I’m working on a plugin to parse all posts and gather them into a JSON file to be consumed by a search mechanism. How can I access just the text of the post, with no markup? I’m currently accessing site.posts, then e.g. page.content in loops. This returns the content of the post, but includes newline markers (\n) and Markdown syntax.
I saw another question in which someone wanted to get Markdown processed content in a Jekyll tag plugin, but my case is different: I don't want any markup at all, just the plain text of the post, with no formatting applied.
Below is the key def from my current implementation.
def generate(site)
target = File.open('js/searchcontent.js', 'w')
target.truncate(target.size)
target.puts('var tipuesearch = {"pages": [')

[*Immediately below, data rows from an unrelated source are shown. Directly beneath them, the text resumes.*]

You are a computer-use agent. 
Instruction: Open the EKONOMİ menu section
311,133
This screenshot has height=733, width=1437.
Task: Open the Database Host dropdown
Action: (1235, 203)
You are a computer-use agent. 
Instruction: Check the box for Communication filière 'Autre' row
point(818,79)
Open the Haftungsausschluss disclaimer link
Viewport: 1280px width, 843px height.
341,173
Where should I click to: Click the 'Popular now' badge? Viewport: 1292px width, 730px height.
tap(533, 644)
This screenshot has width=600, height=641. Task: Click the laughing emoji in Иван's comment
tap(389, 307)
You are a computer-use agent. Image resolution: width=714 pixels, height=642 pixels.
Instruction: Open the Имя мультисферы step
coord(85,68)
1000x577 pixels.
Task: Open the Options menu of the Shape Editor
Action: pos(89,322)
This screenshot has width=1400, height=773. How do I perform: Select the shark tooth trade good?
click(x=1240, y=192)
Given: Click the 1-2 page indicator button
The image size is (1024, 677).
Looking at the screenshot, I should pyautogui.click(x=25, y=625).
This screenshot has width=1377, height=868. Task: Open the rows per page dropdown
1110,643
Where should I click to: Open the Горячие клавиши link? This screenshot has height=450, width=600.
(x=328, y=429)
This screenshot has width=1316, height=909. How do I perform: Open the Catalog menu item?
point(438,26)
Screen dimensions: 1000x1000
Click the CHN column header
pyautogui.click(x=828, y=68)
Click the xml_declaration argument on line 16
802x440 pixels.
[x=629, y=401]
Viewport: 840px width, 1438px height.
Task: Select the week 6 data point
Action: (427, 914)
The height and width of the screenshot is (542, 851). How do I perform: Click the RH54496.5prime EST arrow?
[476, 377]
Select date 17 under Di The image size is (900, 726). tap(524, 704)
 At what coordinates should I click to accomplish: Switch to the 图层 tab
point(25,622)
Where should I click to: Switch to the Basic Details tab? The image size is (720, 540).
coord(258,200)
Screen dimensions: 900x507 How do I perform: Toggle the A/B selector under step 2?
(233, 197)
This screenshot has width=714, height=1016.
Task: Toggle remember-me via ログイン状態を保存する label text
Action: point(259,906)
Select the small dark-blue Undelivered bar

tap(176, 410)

all_but_last, last = site.posts[0..-2], site.posts.last
# Process all posts but the last one
all_but_last.each do |page|
tp_page = TipuePage.new(
page.data['title'],
"#{page.data['tags']} #{page.data['categories']}",
page.url,
page.content
)
target.puts(tp_page.to_json + ',')
end
# Do the last post
tp_page = TipuePage.new(
last.data['title'],
"#{last.data['tags']} #{last.data['categories']}",
last.url,
last.content
)
target.puts(tp_page.to_json)
target.puts(']};')
target.close
end